**WHAT THE EXERCISE ASKS**
Please carry on the forum thread about locating a permanent magnet's operating point on its B-H curve, picking up after its last post.
BEGIN PROVIDED PASSAGE
How can I compare the second quandrant of a permanent magnet's B-H curve with the operating point of a permanent magnet in the magnetic circuit?

jvdam42

How can I compare the second quandrant of a permanent magnet's B-H curve with the operating point of a permanent magnet in the magnetic circuit, relative to that B-H curve?

Given a certain grade of permanent magnet, for instance N42UH, the B_rem and H_c are known values, and the second quadrant of the magnetisation curve can easily be drawn.

Now, let's consider the permanent magnet in a magnetic circuit (C-core with one airgap). I want to determine the operating point of the permanent magnet relative to the B-H curve, this is called the load line, or operating point, normally indicated by B_m and H_m.

Mohammed Elamin_22169

Hi jvdam42,

you can plot the magnetic Flux density on the magnet after solving (Graphic>>isovalues>>new) and visually look at values. I think for C core you will typically see constant value across the magnet.

or you can also create a sensor (Advanced >>Sensor>>new) in the postprocessing and look at the B in specific location in the magnet or the average over the magnet.
END PROVIDED PASSAGE
BEGIN RECORDS
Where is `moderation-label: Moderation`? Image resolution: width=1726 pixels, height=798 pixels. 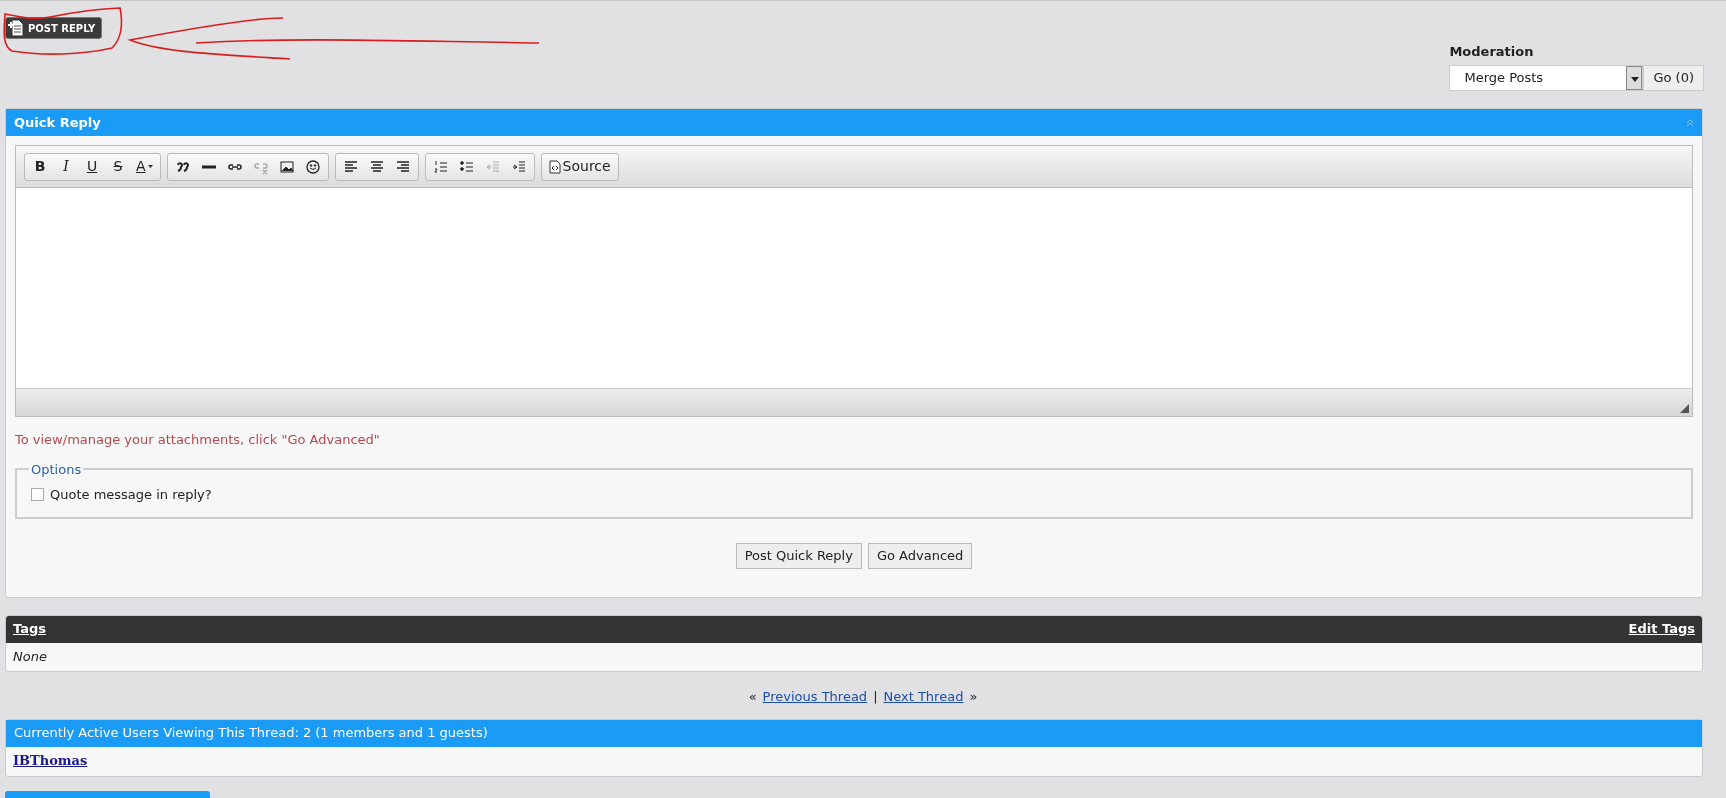
moderation-label: Moderation is located at coordinates (1492, 52).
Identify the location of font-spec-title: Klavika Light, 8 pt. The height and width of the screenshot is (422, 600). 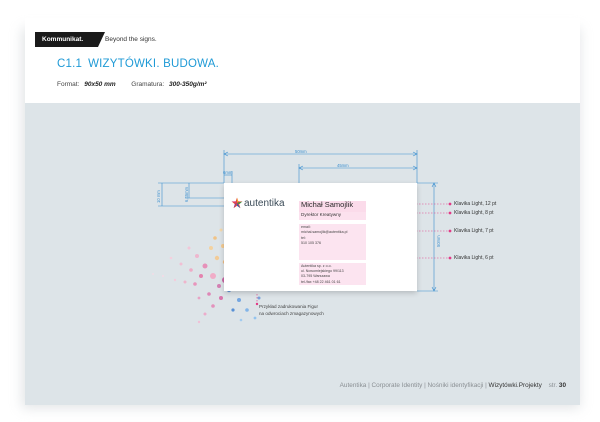
(474, 213).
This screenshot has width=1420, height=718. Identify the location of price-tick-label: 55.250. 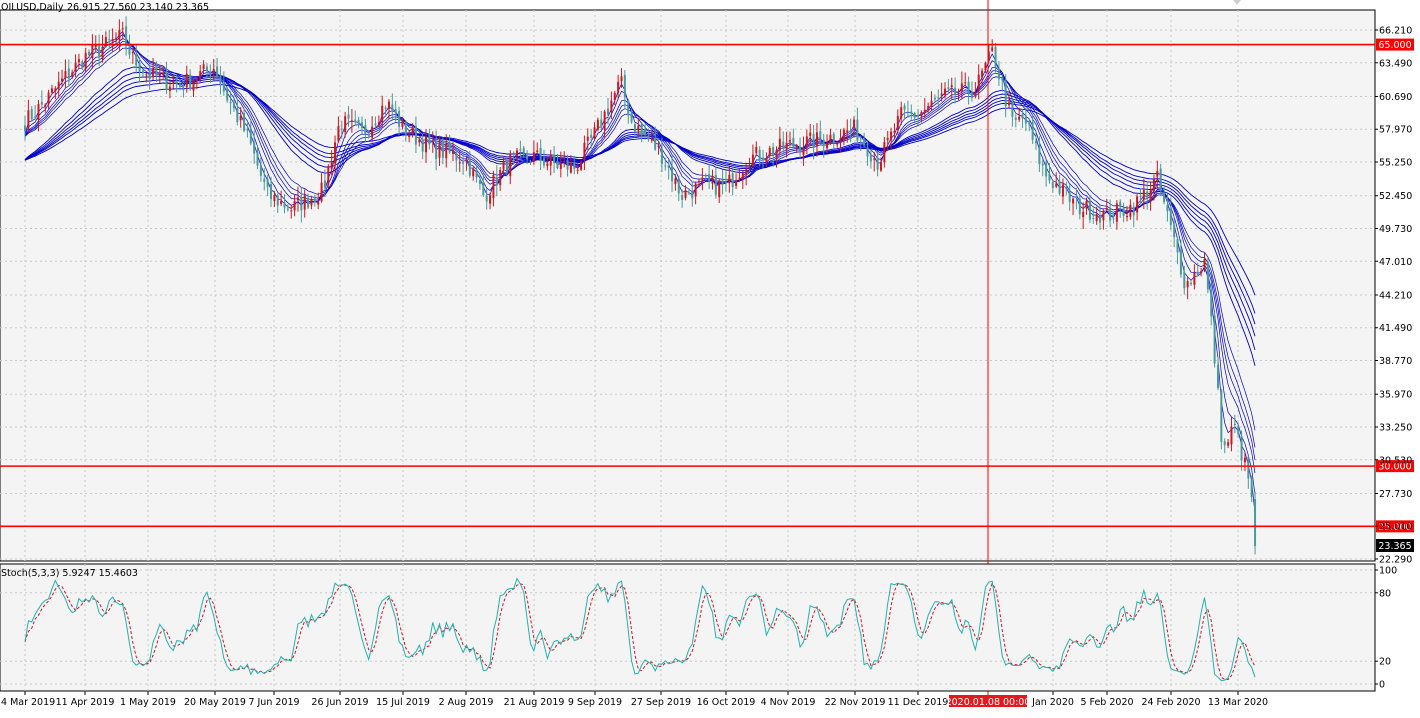
(1396, 164).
END RECORDS
**RESPONSE**
I hope this helps,

 

jvdam42

Thank you for your reply. I am familiar with what you describe, however, it is not what I am looking for.

The picture below shows the second quadrant of the B-H curve, where the permanent magnet's demagnetisation curve is shown between Br and -Hc, while the operating point of the permanent magnet in the magnetic circuit is indicated by (Hm,Bm). The line between (0,0) and the operating point (Hm,Bm) is the load line, and it is a measure for how effective the permanent magnet is being used in the circuit, and how high the magnetic loading is.

My question is, how can I determine Hm and Bm for a permanent magnet that is used in a circuit using FLUX?

jvdam42

@Abdesssamed soualmi, @Farid zidat, could either of you please try to help me out here?

In addition to my questions above, I am trying to understand why in FLUX it is chosen to have the magnetic field, H, and the magnetic flux density, B, in the same direction in a permanent magnet, while in fact, they are in opposing directions in a magnet. Could you elaborate here?

Also, could you explain how permanent magnets are implemented in FLUX? Are they used as equivalent current sources, or is the equivalent MMF used directly, or another method?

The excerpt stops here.